EXERCISE REQUIREMENTS:
1/ In the passage on Silko's Ceremony, to which place does Tayo return after the war?
2/ Pick up the passage on Silko's Ceremony after its final sentence and continue it for a paragraph.
EXERCISE PASSAGE below:
Leslie Marmon Silko’s Ceremony is a novel about a young man named Tayo who returns to the Laguna Reservation, probably in 1948, after horrifying experiences on the Pacific front in World War II and an unspecified period of time in a Veteran’s Administration hospital in California. He comes home a psychological mess after being released from a prisoner of war camp, probably in the Philippines. In one sense, Tayo’s story is straightforward enough. A man grows from confusion to clarity, from being lost to being found, from being muddleheaded to being clearheaded, from being alone to getting connected, from feeling afraid to feeling confident, from thinking of himself as a villain to realizing that he may just be a hero. Why, then, do so many first-time readers of Ceremony get so confused by this narrative? The central reason is that most of the novel takes place in the consciousness of Tayo, who, for the first hundred or so pages, has no idea who he is or where he is going.
End of EXERCISE PASSAGE.
DATA below:
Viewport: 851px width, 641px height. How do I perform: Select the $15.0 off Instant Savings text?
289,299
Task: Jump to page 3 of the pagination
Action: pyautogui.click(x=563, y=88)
End of DATA.
OUTPUTS IN ORDER:
1/ The Laguna Reservation.

2/
Part of Tayo’s problem is that he cannot sort things out properly; part of his madness is that he cannot distinguish past from present. And just as his mind is a jumble of events, the opening of the novel portrays unsorted, jumbled events. On the second page of the novel Tayo speaks of the tangle of events and memories in his mind:
The memories were tangled with the present, tangled up like colored threads from old Grandma’s wicker sewing basket when he was a child, and he had carried them outside to play and they had spilled out of his arms into the summer weeds and rolled away in all directions, and then he had hurried to pick them up before Auntie found him. He could feel it inside his skull, the tension of little threads being pulled and how it was with tangled things, things tied together, and as he tried to pull them apart and rewind them into their places, they snagged and tangled even more.